Could someone advise me what is the minimal size of an aviary I should get? Any other features that I should look for in an aviary? Any pictures provided will be appreciated so I know what I am looking for when I go shopping. 

Enjoy the latest pics!


----------



## Skyeking (Jan 17, 2003)

Thank you for the update, and the new pictures. What a cutie!

Glad to hear Sweets will be getting a new home. For one pigeon, you should be able to get a rabbit hutch size coop, off the ground to keep her in. Then again, most of us here, started small and ended up adding to our coops as we took in more birds for rehab or other reasons. The roosting area should be enclosed & have a perch or cubby, be free of air drafts, and rain and predator proof. 

If you eventually would like to add another pigeon to keep Sweets company you might want to make it a little bigger. If he will not be flying outside consider not only building a small coop for roosting at night but a small aviary extension of where he can fly. 

We started with a small off the ground 4 x 4 coop, then added an aviary, but that was when we had only 4 pigeons, now we have 50 and a walk in coop and aviary! That is why I say, start off with the size coop you will eventually need.


Treesa


----------



## Pigeonpal2002 (Jul 27, 2002)

Hi Girl, 

WOW, WOW, and WOW!!! Sweets has made a remarkable improvement in both her looks and with her eating a better diet. I read somewhere recently in the forum you had mentioned about you using tough love on her and that it was working. I'm very happy for you and Sweets and that things have worked themselves out. I do notice that she's still got that one damaged flight feather on her right wing. This will moult out though and eventually be replaced by a normal feather - nothing to worry about

Treesa gave you some good advice on an aviary and possibly getting a mate for Sweets down the road. Since she was hand raised, she will likely be lonely outside on her own. Perhaps you can try finding a pigeon breeder in your area and purchase a bird a little later on. 

I'm very happy to hear this update today Girl. Your patience and determination have paid off here with Sweets and she's a gorgeous pigeon too

Thanks again,


----------



## Birdmom4ever (Jan 14, 2003)

She's a very good looking pigeon. That coloring pattern is called "grizzle," very attractive. She's obviously in much better condition and is responding to your good care. I'm so glad you are able to keep her, as she is imprinted on people. 

You've gotten good advice on cages. A rabbit hutch would be sufficient, especially if she gets to come out for excercise and socialization. How big a cage you get depends on whether or not you want to get another pigeon (or more) in the future, too. The rule for pigeons is the same as for all domestic birds: buy or build the biggest cage you can afford. More room is always better than less, and it's nice to be able to expand if you need to.

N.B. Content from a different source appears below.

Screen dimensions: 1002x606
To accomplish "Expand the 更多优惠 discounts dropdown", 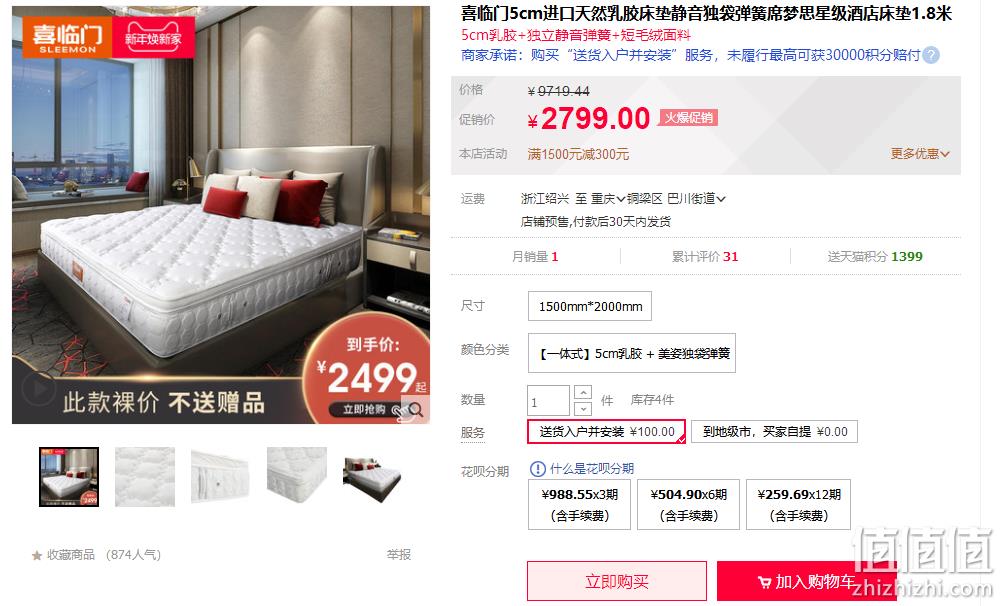I will point(920,154).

Those of us who started with just a pigeon or two know all too well that you always end up wanting more space.  I can't tell you how many times I've asked my husband for "just one more" set of nest boxes, etc.


----------



## Girl (Mar 3, 2005)

Sweets thanks everyone for their compliments. Thanks Birdmom4ever for telling me what the colour pattern is, I was wondering what it was coz it is not very common in the city pigeons in Melbourne.




Trees Gray said:


> If you eventually would like to add another pigeon to keep Sweets company you might want to make it a little bigger. If he will not be flying outside consider not only building a small coop for roosting at night but a small aviary extension of where he can fly. Treesa


If I intend to keep Sweets in the aviary until I band her and am confident that she will return to the aviary by herself everyday, how long/wide an aviary extension should it be if she is kept inside all day? For example, 1m length by 1m wide or 1.5m length by 0.8m wide?

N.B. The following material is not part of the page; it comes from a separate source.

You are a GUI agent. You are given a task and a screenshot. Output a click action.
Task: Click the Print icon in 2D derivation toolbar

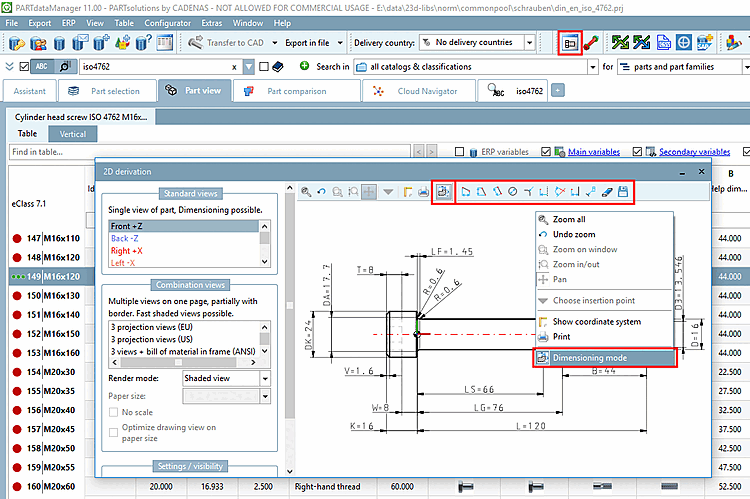click(x=425, y=191)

Btw, whats the difference between an aviary and coop? I have only seen aviaries and I assume that the aviary is where the bird will eat/sleep/spend all day?


----------



## Birdmom4ever (Jan 14, 2003)

Generally, coop means an enclosed building and aviary means an open, wire-covered pen. Ideally you have an enclosed coop where the pigeons can stay warm, dry and draft-free (though it does need ventilation) and an attached aviary or "fly-pen" where they can stretch their wings and enjoy sunshine and rain showers. Our loft is constructed so that we can close the main window in bad weather, keeping rain out. They also have an attached sun room, which has a back and roof, but is wire on two sides. However, if I had it to do over, I'd construct it with a large fly-pen in front instead of the wire- covered landing board we have now. We designed our loft with the intention of free-flying our pigeons, but quickly discovered that Cooper's hawks are here 9-10 months out of the year and free-flying rollers in our area is very hazardous. So now all of our pigeons are kept in and I wish they had more outdoor space. 

As to space, a good rule of thumb is to allow a minimum of two square feet (sorry--I don't do metric) of floor space per bird. More space is always better.


----------



## Girl (Mar 3, 2005)

*Aviary Update*

Birdmom4ever,

Thanks for the advice. I finally bought an aviary on Sunday. Should be getting it picked up sometime this week, hopefully my partner and I can assemble it this coming weekend. Btw, do you have some pics of your aviary +coop, I would like to see the difference.

This was all I could afford. I couldn't find/get a coop+aviary, I might have to add some sort of curtain/box as a make-shift coop? Any suggestions welcome. The aviary is approx. 4.5 feet wide,5.5 feet high, 2 feet deep. It is covered at the top, covered behind, and covered at one side. The front and other side is just wire. 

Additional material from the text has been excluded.